Punakha – Residents of the 11 gewogs and the thromde in Punakha voluntarily contributed Nu 612,071 towards the Bhutan Health Trust Fund.

The amount will be soon handed over to the Bhutan Health Trust Fund.

The chairman of Dzongkhag Tshogdu (DT) and gup of Kabjisa Gewog, Sonam Dorji proposed the idea to supplement the Health Trust Fund which saw overwhelming support from the gewogs and the thromde.

Sonam Dorji on a journey home from Kolkata earlier this year understood the substantial financial burden on the government from medical referrals to India.

He suggested establishing a health trust fund through voluntary contributions from the gewogs. The proposal was deliberated at the third Dzongkhag Tshogdu of the third local government.

Sonam Dorji began a tour of the 11 gewogs of Punakha from April 21 to May 6 to introduce himself as the thrizin of DT and discussed the health contributions.

Sonam Dorji said, “Civil servants contribute to the health fund, and everyone reaps the rewards. So why can’t we contribute to the government instead of always depending on the government.”

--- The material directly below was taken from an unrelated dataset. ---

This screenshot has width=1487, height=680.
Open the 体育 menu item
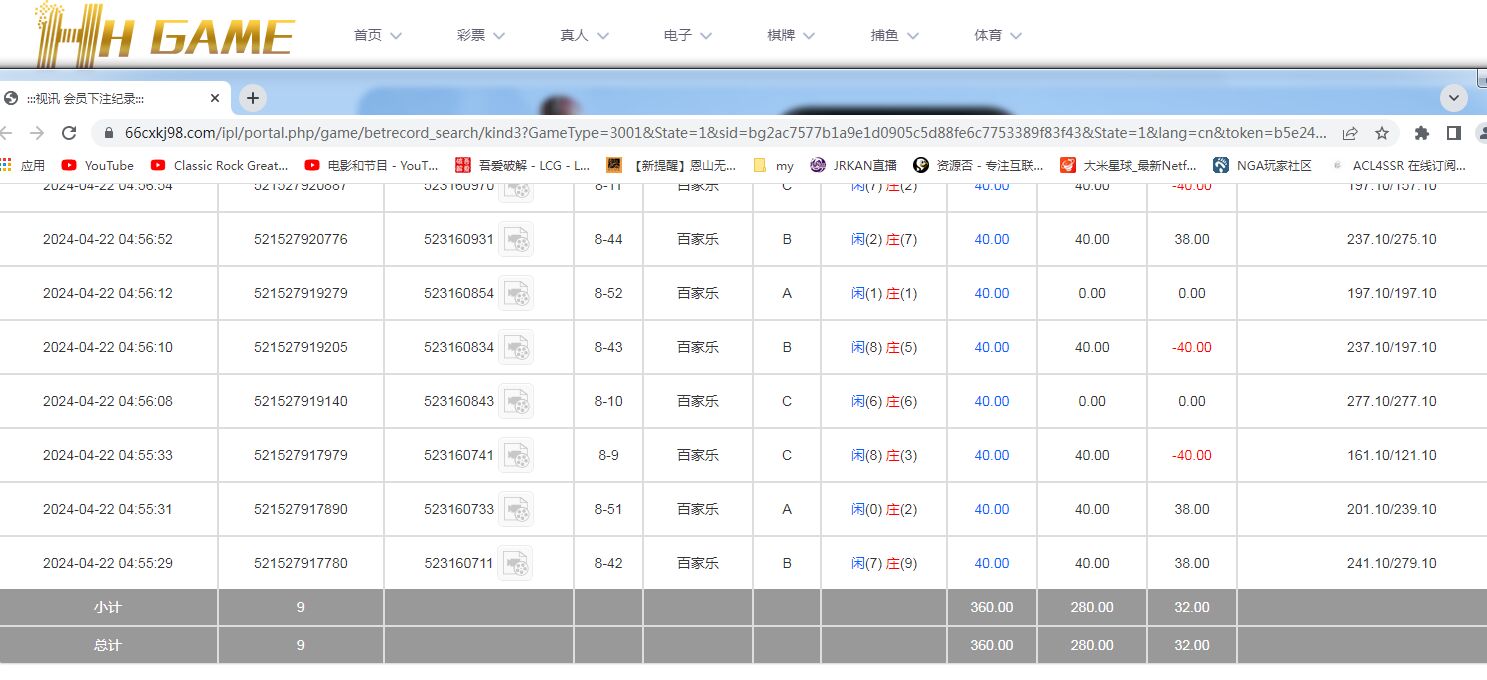[x=997, y=35]
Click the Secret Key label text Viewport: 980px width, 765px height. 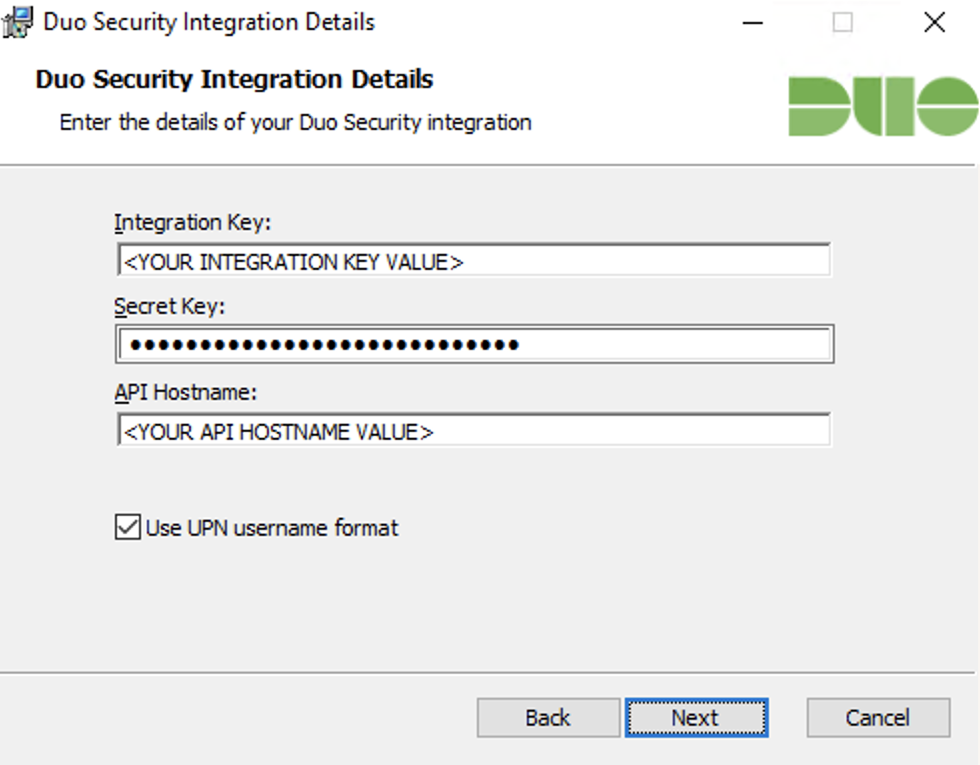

He shared concerns about the government’s escalating expenditure on medical referrals particularly on patients referred to India.

“After handing over the amount to the authority concerned, I will personally visit all the chiwogs and gewogs in Punakha to share the details of the amount collected for transparency,” he said.

Kabisa gewog contributed Nu 143,865, the largest contribution, followed by Toepisa with Nu 100,000. Goenshari contributed Nu 9,035, the least.

Goenshari Gup Wangchuk Dorji said that the residents of one of his chiwogs could not make the contributions because they were not informed about the initiative.

“Although my gewog has the least number of people residing I am happy that we were able to contribute some amount,” he said.

The collection is expected to be an annual event. Many were happy to be able to make voluntary contributions to the health trust fund. They said that they wanted to make additional annual contributions.

Bhutan spends billions annually on referral cases, primarily related to kidney transplant surgeries, cancer treatment, and other heart-related ailments.

In the 2016-17 fiscal year, recorded the highest number of referrals, with 1,478 cases costing the government Nu 198.23 million. In 2018, approximately 900 patients were referred, and in 2019-20, over 280 patients were sent to Vellore and Kolkata in India.